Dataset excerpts
___

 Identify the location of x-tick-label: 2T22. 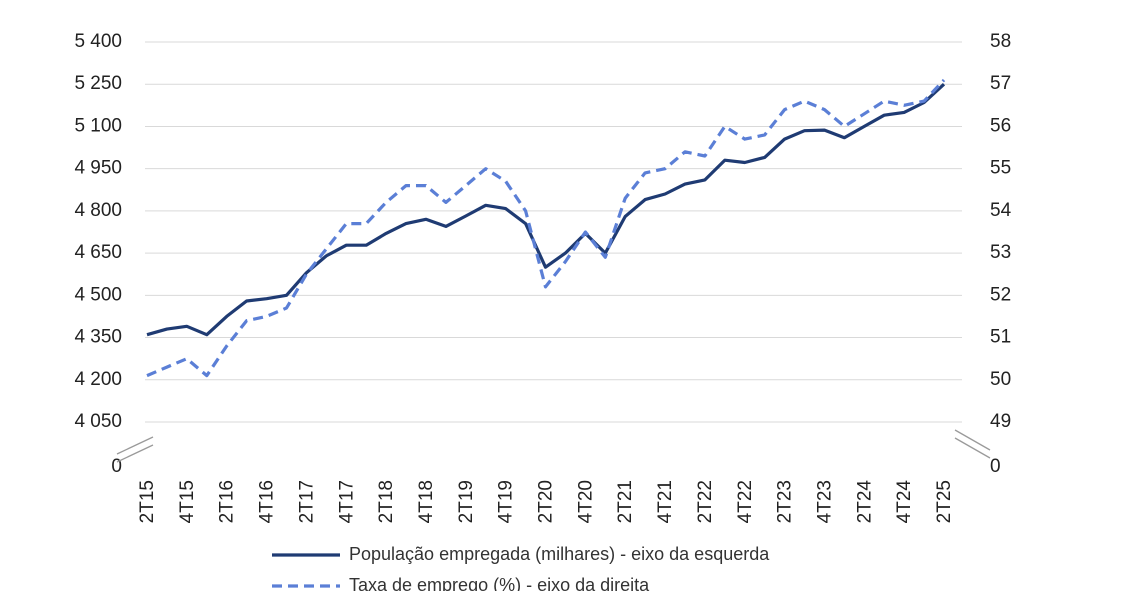
(706, 502).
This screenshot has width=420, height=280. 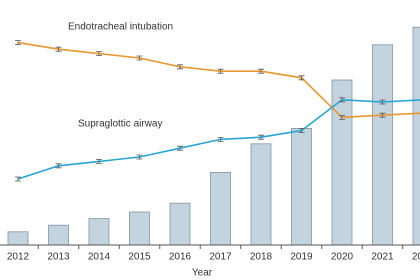 I want to click on x-tick-label: 2014, so click(x=100, y=258).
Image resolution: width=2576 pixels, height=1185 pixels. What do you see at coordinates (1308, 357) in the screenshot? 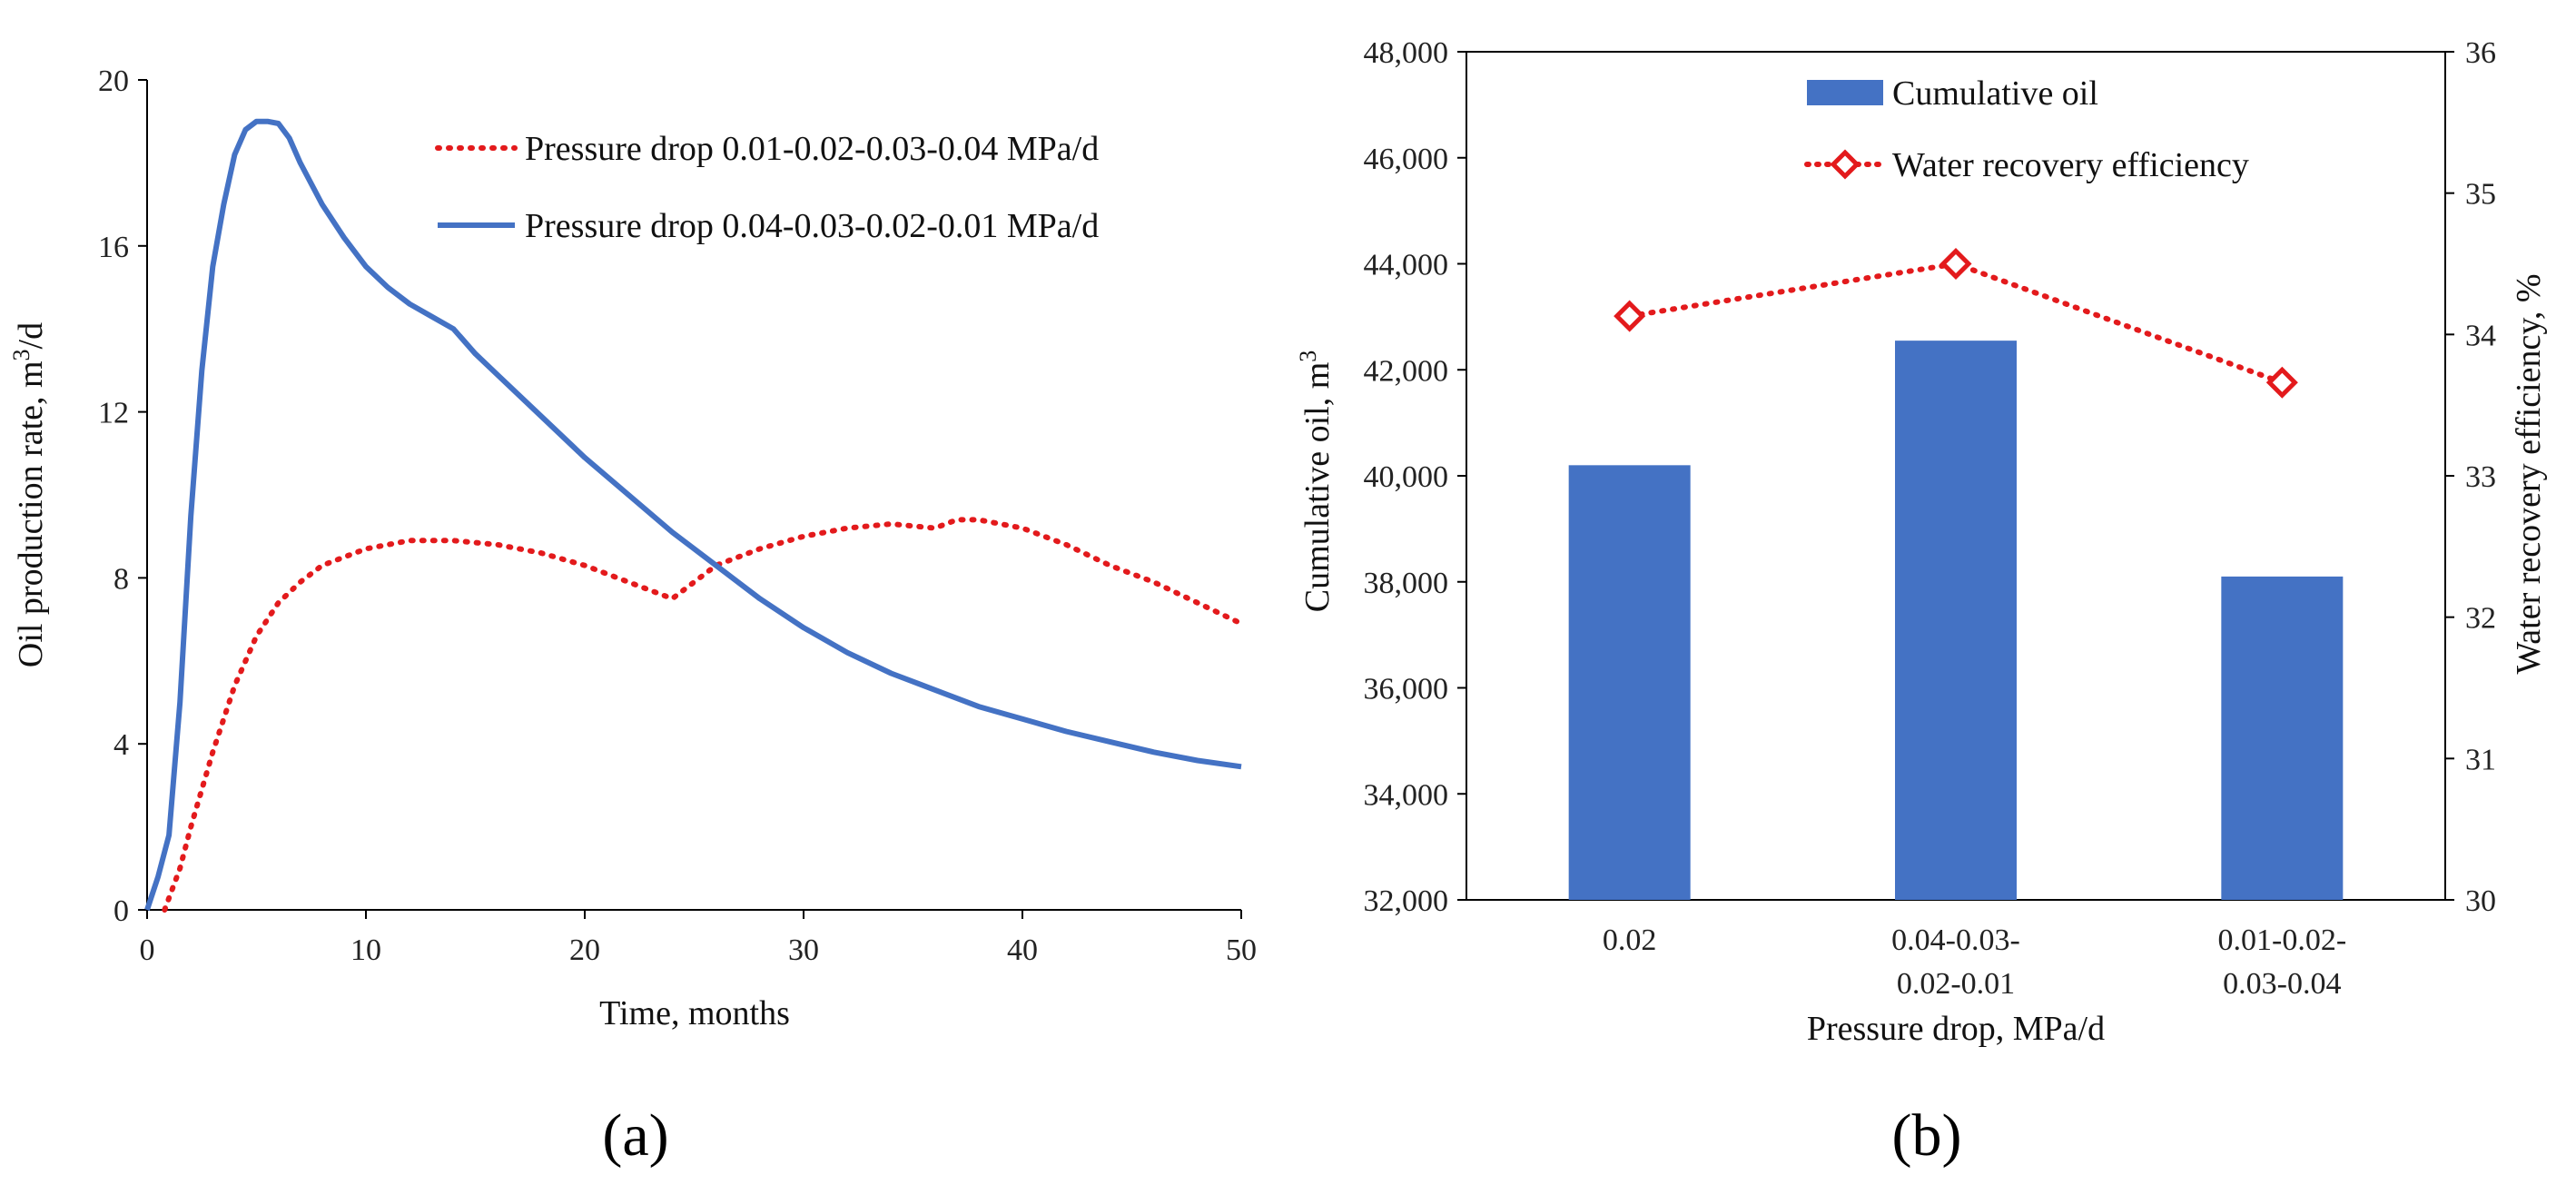
I see `chart-b-left-y-axis-title-sup: 3` at bounding box center [1308, 357].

___

◆ YOUR GOAL: Quote the stretch of lines from the one containing "Image resolution: width=2576" through the end of the records, word for word. Leave the pictures out of your answer.

◆ TASK OUTPUT:
Image resolution: width=2576 pixels, height=1185 pixels. What do you see at coordinates (1308, 357) in the screenshot? 
I see `chart-b-left-y-axis-title-sup: 3` at bounding box center [1308, 357].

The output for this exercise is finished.